=== Section Start ===
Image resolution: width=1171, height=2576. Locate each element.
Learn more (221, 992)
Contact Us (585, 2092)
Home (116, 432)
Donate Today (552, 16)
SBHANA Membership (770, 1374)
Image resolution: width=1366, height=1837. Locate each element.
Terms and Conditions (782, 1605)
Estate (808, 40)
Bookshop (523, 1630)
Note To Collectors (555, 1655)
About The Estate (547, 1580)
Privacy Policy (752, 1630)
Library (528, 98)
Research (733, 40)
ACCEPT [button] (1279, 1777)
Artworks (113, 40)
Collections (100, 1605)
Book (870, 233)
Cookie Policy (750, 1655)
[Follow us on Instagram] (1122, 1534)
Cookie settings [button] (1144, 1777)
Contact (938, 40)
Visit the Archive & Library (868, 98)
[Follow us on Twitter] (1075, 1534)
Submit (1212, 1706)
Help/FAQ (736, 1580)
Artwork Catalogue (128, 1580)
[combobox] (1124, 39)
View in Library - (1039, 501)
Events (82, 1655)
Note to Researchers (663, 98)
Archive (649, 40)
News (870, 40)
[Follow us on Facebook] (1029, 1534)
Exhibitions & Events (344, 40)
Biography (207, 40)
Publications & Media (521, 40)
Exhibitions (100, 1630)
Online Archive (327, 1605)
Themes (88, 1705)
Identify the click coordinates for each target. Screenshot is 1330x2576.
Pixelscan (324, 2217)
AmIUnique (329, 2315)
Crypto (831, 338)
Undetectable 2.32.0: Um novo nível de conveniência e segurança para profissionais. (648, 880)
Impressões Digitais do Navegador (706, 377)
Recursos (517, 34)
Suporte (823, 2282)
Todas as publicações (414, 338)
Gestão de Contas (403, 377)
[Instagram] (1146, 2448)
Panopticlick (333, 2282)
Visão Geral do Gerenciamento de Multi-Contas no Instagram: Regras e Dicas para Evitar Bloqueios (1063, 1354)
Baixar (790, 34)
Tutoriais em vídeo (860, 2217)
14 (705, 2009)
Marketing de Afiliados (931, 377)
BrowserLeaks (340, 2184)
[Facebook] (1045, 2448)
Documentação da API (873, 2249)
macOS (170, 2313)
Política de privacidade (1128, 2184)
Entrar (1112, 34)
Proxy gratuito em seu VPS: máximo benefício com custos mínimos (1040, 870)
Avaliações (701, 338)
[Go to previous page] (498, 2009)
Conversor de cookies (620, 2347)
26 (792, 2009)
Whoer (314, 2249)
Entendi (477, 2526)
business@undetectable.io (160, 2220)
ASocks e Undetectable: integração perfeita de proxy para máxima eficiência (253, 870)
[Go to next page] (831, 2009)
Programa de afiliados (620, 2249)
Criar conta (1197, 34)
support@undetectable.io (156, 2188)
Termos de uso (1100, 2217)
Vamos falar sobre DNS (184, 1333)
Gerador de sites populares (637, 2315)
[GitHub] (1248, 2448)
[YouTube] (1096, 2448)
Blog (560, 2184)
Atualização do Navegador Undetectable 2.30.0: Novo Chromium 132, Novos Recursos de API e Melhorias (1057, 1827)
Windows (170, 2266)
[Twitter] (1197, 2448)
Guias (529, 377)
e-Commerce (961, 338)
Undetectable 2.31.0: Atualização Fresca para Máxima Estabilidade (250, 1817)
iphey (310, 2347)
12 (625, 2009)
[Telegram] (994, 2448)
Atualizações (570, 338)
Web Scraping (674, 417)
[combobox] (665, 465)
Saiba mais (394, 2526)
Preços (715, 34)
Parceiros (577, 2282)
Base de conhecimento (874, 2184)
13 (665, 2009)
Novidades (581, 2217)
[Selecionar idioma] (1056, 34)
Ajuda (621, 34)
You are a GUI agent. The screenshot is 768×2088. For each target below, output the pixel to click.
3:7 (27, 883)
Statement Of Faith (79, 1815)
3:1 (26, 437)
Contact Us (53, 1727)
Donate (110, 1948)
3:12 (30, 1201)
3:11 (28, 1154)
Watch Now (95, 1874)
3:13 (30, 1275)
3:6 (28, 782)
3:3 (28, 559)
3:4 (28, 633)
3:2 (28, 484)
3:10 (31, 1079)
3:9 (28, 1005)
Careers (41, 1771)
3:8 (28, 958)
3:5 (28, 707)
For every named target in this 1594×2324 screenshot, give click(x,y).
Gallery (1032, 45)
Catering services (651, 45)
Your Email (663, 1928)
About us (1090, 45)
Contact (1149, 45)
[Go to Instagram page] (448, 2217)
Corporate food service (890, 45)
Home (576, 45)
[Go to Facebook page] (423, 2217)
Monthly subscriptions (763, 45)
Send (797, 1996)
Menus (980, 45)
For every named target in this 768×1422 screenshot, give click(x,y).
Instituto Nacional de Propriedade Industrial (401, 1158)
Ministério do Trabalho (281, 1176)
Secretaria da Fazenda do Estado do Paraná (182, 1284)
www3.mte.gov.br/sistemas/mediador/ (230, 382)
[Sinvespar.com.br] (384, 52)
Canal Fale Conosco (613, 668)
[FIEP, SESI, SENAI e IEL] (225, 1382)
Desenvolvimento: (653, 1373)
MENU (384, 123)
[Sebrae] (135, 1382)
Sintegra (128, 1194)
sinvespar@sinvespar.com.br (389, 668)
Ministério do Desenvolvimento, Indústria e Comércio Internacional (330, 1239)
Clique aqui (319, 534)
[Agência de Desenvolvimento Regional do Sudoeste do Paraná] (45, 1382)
=== Section End ===
With "Note" as the search string, filter the records and return each line that has it.

Note To Collectors (555, 1655)
Note to Researchers (663, 98)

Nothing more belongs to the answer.